‘The jewelry business is a people business’


Photography by Carol B. Stewart 

Hale’s Jewelers has been on the cutting edge of the gem trade for 160 years


Lucian Lee, owner of Hale’s Jewelers, is a man who loves his job. You can see it in his eyes when he talks about falling in love with the beauty of the gemstones he sells. You can hear it in his voice when he describes his visit to London and the De Beers sorting house. Most of all, though, you can feel it when he describes his customers, and the privilege of being a part of their celebrations.

“The jewelry business is a people business,” Lee says. “Here, we get to participate in our customer’s joy.”


Early days


Hale’s Jewelers wasn’t Hale’s yet when James Hunter Randolph opened a small shop on Main Street in Greenville in 1856. Greenville itself was only 25 years old that year, having been renamed Greenville (after Revolutionary War General Nathaniel Greene) in 1831. Vardry McBee, the “Father of Greenville,” was still alive, and was in the process of creating the city. The town’s first railroad, the Greenville and Columbia, had just been funded. Randolph opened his watch and jewelry shop in a Greenville that was brand new.

It wasn’t until after the Civil War that the jewelry shop changed its name to Hale’s. Randolph’s grandson, William Randolph Hale, took over the business in 1887 and renamed it after himself. The business prospered as Greenville prospered. Greenville had been spared most of the devastation of the war, and grew rapidly in the years that followed.

In 1910, William Randolph Hale Jr. installed the famous Hale’s Clock – a Greenville landmark for the new century. The new clock was on the cutting edge, like the new Greenville. The clock was so accurate even the railroads were said to set their watches by it. The clock, which now runs on electricity instead of hand-winding, sits in front of Hale’s store on Haywood Road.


Surviving tough times


World War I and the1920s roared in Greenville. The Army came to town for training and the Poinsett Hotel opened. Hale’s grew as well. In 1923, the Hales sold the thriving store on Main Street to Hewlett Sullivan Jr., who moved it to a new, larger location on Main Street. In the early 1940s, Hales began importing watches from an as-yet-unknown Swiss watchmaker, Rolex. Not only did Sullivan’s leadership allow Hale’s to survive the market crash and the Great Depression, the business grew and thrived in the postwar economy.

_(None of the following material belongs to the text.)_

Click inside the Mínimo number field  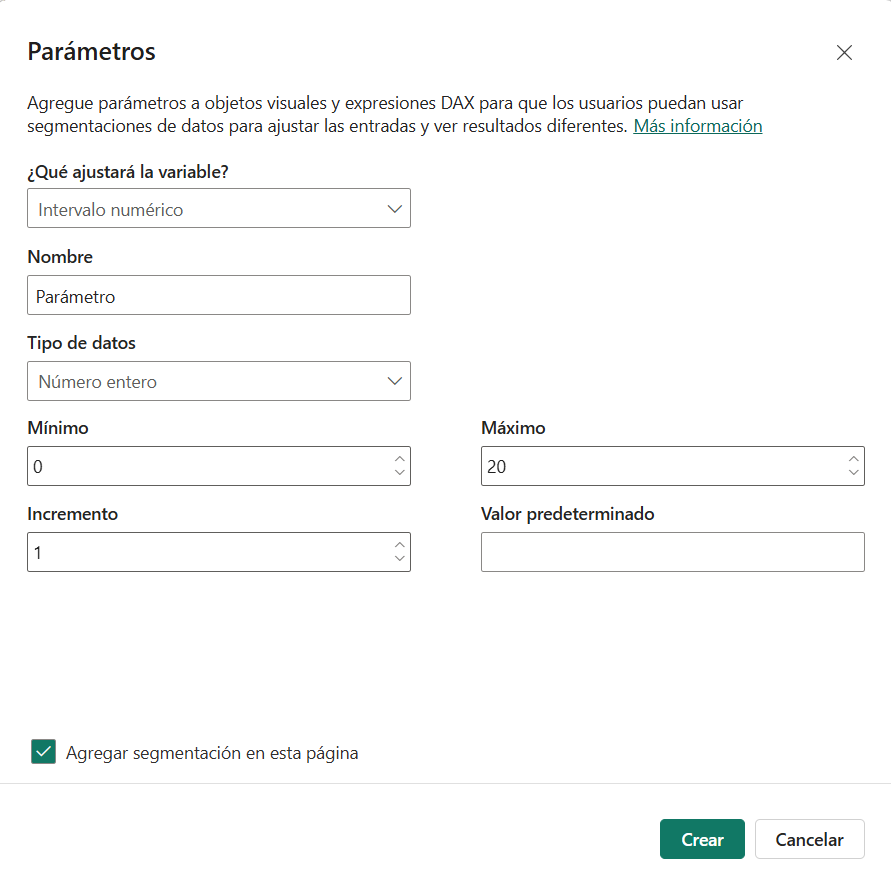click(x=210, y=466)
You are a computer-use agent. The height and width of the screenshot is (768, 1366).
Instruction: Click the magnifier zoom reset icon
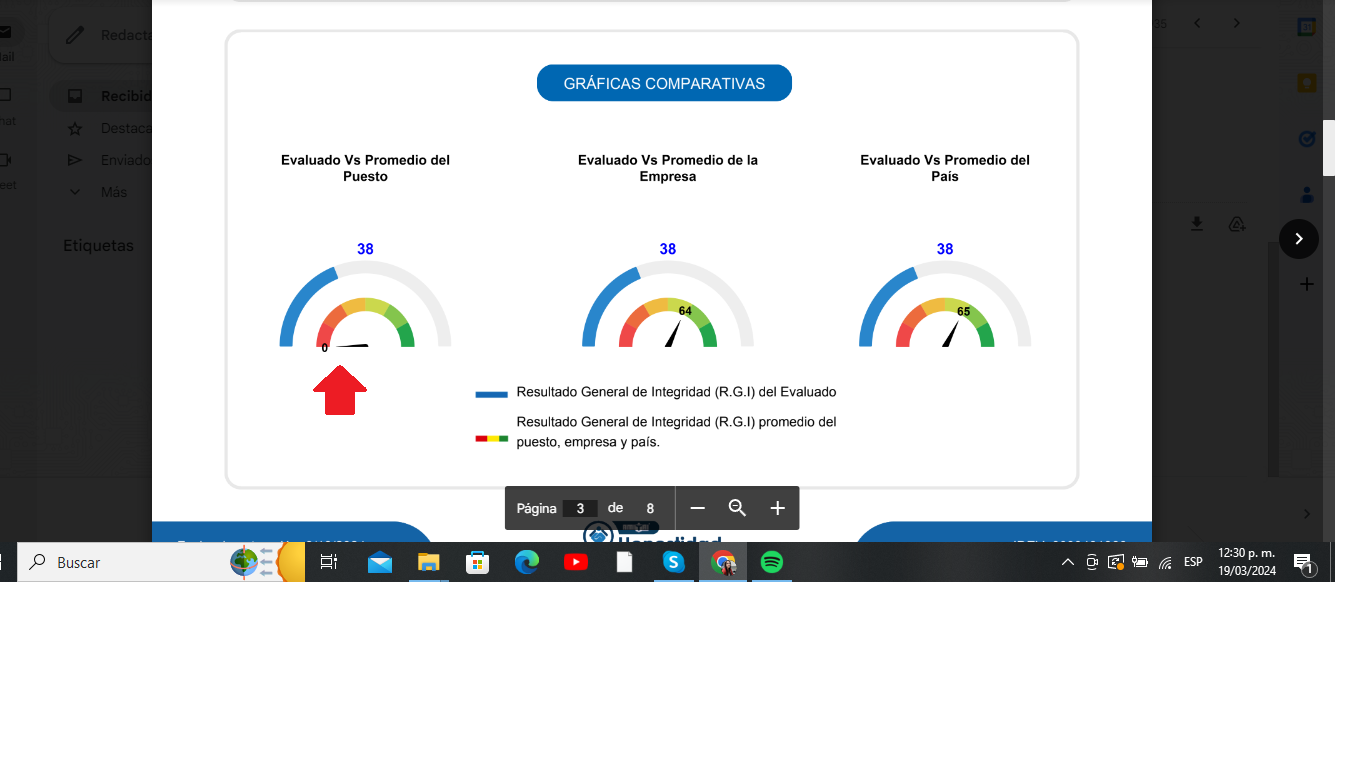[x=738, y=508]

Sullivan’s sons Heyward and Hewlett took over the business in the 1960s, and Hale’s continued to grow along with Greenville. Cities in America were becoming more suburban, and Hale’s followed Greenville’s growth, first to McAlister Square Mall in 1969 and later to Haywood Road, near Haywood Mall, in 1982, where it remains today.


In 1973, a young Clemson graduate named Lucian Lee came into Hale’s to buy an engagement ring. As he puts it, he left with a ring and a job, which became a career.

“The Sullivans were great teachers,” Lee remembers. “They taught me that integrity is everything. You have to build trust with your customers, and that takes time.”

Lee understood that lesson and in 2000, the Sullivans trusted Lee enough to sell him the business.


Changes with a conscience


The 2000s brought a new kind of customer to the jewelry business. The Internet and the 24-hour news cycle created informed, socially conscious customers. The new customer demands not only low prices, but to know that their money isn’t going to fund war, exploitation or environmental damage.

In 1999, a UN investigation revealed that Jonas Savimbi and his UNITA movement were using uncut diamonds to purchase weapons. Further investigations revealed the use of “conflict diamonds” to fund revolutions and civil unrest throughout Africa. In response, the diamond industry worked with the UN to make changes in how it bought and sourced diamonds.


Consumer concerns over fair trade with local businesses, reinvestment in diamond-producing third-world nations and environmental concerns over diamond and gemstone mining practices to changes in industry practice.

In response to these pressures, De Beers created the Forevermark program, which provides costumers with assurances that the diamonds they select are not only conflict-free, but also that they come from mines that benefit the people, community and country where they are located.

When Lee learned about the Forevermark program, he jumped at the opportunity to become the exclusive dealer in Greenville.


“When you make a promise to your customers that you follow ethical business practices, you have to take the time to back that up.” Lee says. “Our customers trust us, so we look for partners we can trust.”

Lee says the Forevermark program is just a step on the way to a future where each customer will be able to track their diamond’s history from the mine to the cutter to the store, and see each step along the way. It’s the cutting edge of business, where Hale’s has been for 160 years. And where it is likely to stay.

“Hale’s became successful by being a part of the community,” Lee says, “and Greenville is a great community to be a part of”.



Growing with Greenville: A Timeline


James Hunter Randolph opens a store engraving and selling watches and fine jewelry in a wooden structure on Main Street.


Randolph’s grandson, William Randolph Hale, takes over the family business, renaming it Hale’s Jewelers.


William Randolph Hale Jr. installs the famous Hale’s Clock, a community timepiece and landmark which served as the standard time for the residents of Greenville.


Hale sells the business to Hewlett Sullivan Sr., who later opens a new store at 12 S. Main St.


Sullivan begins importing watches from Europe, making Hale’s Jewelers one of the first businesses in the entire U.S. to offer the Swiss watches that would soon come to dominate the market.


Hewlett’s sons, Heyward and Hewlett Jr., take over the business after their father’s death. Responding to increasing suburbanization in Greenville, they soon open a second location at the McAlister Square Mall.


Hale’s moves to its present day location; a free-standing location on Haywood Road.


Lucian Lee buys Hale’s from the Sullivan family. An employee of the business for 27 years, Lucian walked in to Hale’s in 1973 to buy a ring, walked out with a job to help pay for his purchase, and hasn’t left since.